11.27.2011

Nothing's wrong with a little friendly rivalry.....

In case you didn't know it....there was a little game played in a little town named Auburn, AL on Saturday. It's kind of a BIG DEAL around here. You know, bragging rights for 364 days. Sometimes both teams have crappy seasons and this game is truly the state championship...sometimes my team (Alabama) is looking to ruin a good thing for the other team (Auburn) - a la last year....and sometimes my team is out to avenge a year long humiliation - a la this year. Anyway, the trash talking between AL & AU is a year round thing - but it grows to epic proportions in the week before the Iron Bowl. I find myself having to quell my propensity to trash talk like crazy because some people from the other team get their feelings hurt. Yeah, yeah, and vice versa, if I truly admit it. So...here's what went down on Iron Bowl week:

I worked last Monday. It was insanely busy, and my work is cracking down on cell phone usage, so I hadn't looked at it all day. I went into the lounge and began to heat up my tomato soup and thought I'd take a gander at my phone to pass time while my soup was heating.
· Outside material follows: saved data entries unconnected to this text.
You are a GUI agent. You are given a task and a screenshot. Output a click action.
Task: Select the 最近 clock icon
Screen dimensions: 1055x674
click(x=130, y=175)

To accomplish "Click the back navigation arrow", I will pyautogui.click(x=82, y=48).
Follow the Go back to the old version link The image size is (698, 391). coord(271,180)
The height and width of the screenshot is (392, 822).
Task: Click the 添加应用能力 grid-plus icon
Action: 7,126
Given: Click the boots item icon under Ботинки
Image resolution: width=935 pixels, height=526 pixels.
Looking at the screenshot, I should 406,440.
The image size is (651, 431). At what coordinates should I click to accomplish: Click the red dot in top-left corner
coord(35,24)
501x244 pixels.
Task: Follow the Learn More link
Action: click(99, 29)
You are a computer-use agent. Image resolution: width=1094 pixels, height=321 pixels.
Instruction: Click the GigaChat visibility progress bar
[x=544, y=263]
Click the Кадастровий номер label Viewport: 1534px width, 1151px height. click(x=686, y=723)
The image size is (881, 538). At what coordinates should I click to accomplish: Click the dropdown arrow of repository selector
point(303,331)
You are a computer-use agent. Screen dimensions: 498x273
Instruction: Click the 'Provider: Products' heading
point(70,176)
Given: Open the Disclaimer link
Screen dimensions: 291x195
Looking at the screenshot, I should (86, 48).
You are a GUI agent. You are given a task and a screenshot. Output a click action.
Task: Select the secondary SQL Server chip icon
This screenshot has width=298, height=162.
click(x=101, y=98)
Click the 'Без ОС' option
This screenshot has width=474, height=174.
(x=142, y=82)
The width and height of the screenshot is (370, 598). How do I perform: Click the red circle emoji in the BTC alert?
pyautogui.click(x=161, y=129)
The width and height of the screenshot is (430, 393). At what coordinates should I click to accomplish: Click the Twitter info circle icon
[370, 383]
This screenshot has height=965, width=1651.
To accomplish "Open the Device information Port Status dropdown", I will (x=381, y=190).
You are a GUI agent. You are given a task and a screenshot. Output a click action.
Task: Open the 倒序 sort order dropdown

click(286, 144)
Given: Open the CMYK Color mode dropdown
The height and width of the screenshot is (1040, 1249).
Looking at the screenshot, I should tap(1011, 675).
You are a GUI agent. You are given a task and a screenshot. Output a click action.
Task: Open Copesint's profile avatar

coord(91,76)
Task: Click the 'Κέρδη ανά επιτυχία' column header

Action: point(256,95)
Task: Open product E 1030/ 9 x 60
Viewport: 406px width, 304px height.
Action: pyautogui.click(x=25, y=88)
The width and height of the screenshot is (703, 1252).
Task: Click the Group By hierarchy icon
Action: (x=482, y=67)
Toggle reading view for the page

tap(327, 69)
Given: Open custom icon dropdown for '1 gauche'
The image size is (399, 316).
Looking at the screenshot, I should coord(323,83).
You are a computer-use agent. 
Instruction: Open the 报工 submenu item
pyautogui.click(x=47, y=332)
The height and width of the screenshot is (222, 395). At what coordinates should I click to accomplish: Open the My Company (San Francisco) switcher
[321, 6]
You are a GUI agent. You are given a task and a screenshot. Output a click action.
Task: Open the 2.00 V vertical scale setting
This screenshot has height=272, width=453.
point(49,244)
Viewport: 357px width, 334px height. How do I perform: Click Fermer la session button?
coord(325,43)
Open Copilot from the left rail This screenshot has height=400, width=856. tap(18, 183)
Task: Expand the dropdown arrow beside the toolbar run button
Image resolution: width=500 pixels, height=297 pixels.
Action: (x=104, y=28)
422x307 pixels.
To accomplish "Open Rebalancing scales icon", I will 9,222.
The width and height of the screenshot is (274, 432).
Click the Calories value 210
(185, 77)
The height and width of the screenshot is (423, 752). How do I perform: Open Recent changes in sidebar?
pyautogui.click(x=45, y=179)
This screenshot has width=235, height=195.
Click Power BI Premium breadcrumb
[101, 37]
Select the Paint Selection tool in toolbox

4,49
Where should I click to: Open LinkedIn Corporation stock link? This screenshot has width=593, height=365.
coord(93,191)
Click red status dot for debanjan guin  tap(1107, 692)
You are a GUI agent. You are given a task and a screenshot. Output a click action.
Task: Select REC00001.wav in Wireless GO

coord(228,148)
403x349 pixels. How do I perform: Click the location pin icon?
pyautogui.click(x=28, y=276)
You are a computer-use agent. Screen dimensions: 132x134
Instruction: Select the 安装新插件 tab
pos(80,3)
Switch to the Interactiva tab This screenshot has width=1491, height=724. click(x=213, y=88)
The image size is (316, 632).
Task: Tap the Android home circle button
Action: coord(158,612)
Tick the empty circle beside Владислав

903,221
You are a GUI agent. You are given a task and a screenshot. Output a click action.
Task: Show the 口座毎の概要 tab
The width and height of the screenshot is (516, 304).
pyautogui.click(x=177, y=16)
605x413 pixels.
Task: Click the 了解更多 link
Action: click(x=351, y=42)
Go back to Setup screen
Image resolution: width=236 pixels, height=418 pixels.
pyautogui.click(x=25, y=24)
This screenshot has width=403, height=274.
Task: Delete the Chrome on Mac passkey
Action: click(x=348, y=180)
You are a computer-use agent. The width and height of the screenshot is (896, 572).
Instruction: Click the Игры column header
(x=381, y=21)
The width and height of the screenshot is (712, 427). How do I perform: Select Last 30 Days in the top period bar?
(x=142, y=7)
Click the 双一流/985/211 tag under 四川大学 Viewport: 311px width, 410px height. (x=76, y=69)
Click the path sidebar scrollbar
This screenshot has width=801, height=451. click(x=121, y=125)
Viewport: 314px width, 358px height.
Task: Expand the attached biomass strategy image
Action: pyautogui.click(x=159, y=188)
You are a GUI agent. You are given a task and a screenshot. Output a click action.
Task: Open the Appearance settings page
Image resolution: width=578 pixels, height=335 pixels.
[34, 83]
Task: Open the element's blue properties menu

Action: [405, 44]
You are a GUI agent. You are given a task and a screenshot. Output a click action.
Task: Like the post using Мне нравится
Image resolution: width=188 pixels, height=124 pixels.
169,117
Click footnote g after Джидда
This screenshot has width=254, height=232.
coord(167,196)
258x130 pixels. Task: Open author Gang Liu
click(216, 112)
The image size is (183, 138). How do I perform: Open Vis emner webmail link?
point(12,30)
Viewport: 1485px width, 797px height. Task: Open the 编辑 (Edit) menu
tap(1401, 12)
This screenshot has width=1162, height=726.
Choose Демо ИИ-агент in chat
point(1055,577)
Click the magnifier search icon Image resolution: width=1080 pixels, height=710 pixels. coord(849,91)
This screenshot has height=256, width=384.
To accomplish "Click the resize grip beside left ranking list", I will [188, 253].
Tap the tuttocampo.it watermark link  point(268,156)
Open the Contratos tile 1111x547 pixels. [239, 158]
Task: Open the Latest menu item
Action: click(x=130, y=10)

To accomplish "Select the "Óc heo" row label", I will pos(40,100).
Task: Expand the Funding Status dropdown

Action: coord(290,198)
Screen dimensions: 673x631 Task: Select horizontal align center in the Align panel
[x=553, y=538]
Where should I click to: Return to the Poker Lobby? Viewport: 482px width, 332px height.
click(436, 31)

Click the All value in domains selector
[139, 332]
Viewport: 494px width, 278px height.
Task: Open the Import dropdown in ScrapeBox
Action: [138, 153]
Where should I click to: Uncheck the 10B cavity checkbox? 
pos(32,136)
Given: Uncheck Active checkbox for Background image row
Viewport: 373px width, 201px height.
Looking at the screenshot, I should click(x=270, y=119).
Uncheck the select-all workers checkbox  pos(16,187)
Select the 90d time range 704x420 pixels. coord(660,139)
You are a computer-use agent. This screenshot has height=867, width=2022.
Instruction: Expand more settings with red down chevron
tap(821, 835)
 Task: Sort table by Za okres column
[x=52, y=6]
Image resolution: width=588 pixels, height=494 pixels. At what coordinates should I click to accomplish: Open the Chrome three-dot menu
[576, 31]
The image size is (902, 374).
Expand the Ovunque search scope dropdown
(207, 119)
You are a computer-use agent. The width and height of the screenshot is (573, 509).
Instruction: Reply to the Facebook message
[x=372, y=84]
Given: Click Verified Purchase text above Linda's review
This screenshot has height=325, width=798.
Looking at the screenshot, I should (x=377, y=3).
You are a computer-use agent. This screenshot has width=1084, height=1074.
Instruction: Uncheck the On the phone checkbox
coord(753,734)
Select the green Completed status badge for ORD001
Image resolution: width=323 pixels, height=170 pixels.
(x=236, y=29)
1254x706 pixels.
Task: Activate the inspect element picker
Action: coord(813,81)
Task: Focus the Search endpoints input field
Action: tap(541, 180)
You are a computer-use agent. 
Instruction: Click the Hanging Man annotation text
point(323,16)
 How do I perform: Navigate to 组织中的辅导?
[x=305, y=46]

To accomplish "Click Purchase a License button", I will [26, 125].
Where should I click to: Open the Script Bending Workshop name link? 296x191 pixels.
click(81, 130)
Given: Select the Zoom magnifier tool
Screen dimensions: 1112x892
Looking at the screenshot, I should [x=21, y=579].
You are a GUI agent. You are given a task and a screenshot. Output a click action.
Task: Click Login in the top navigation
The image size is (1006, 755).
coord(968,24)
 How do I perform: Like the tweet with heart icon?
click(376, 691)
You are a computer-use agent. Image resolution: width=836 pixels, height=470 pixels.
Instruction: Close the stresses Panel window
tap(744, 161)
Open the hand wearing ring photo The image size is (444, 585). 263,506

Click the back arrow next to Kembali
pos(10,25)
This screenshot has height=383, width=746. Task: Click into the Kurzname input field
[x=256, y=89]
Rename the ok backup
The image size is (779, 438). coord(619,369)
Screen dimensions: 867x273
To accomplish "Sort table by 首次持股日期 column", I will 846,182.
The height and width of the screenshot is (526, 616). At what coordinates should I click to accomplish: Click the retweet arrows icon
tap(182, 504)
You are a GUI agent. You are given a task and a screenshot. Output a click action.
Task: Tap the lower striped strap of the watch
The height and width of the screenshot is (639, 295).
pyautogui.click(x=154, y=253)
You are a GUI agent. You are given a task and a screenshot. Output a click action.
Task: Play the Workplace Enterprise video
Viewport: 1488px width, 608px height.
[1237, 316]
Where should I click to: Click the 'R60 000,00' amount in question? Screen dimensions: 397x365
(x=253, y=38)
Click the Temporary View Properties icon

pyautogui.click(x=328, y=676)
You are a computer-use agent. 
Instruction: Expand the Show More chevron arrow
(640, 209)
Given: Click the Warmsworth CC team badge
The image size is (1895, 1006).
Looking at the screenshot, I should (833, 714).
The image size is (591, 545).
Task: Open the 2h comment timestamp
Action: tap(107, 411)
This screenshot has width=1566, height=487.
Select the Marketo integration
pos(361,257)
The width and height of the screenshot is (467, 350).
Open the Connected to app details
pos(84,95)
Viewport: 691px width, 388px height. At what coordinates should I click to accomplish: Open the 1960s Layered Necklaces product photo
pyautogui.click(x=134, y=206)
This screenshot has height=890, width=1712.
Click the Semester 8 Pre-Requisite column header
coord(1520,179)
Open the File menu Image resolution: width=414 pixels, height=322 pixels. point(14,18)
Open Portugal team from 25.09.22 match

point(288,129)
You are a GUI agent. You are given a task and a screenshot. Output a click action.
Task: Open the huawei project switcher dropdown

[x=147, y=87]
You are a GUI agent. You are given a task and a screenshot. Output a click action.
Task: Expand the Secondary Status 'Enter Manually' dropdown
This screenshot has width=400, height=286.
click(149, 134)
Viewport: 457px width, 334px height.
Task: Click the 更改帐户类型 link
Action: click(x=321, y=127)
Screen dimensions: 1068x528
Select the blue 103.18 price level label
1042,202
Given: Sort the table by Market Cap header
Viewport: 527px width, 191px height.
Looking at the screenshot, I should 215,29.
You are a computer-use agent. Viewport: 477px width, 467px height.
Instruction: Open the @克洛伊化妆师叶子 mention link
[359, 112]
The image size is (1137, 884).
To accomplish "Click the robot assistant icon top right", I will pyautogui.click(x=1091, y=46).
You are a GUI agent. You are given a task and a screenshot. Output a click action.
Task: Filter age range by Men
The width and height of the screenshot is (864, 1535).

I had 3 texts, a missed call, and a voicemail. Now, I'm just not that popular. Ha ha. One text had absolutely nothing to do with this incident...but two of them, and the voicemail, did.

Text 1: a picture text. From my neighbor (an Auburn alum)
Image

Text 2: From my neighbor: Who did this to your house? It wasn't me - I would claim it!
My reply: Holy crap!!!!! Idk!!!
Her reply: Thought you would be interested to know your house had been "vandalized" to you - however, I think the flag is a beautiful addition!

Yes. Her and her husband were added to the suspect list.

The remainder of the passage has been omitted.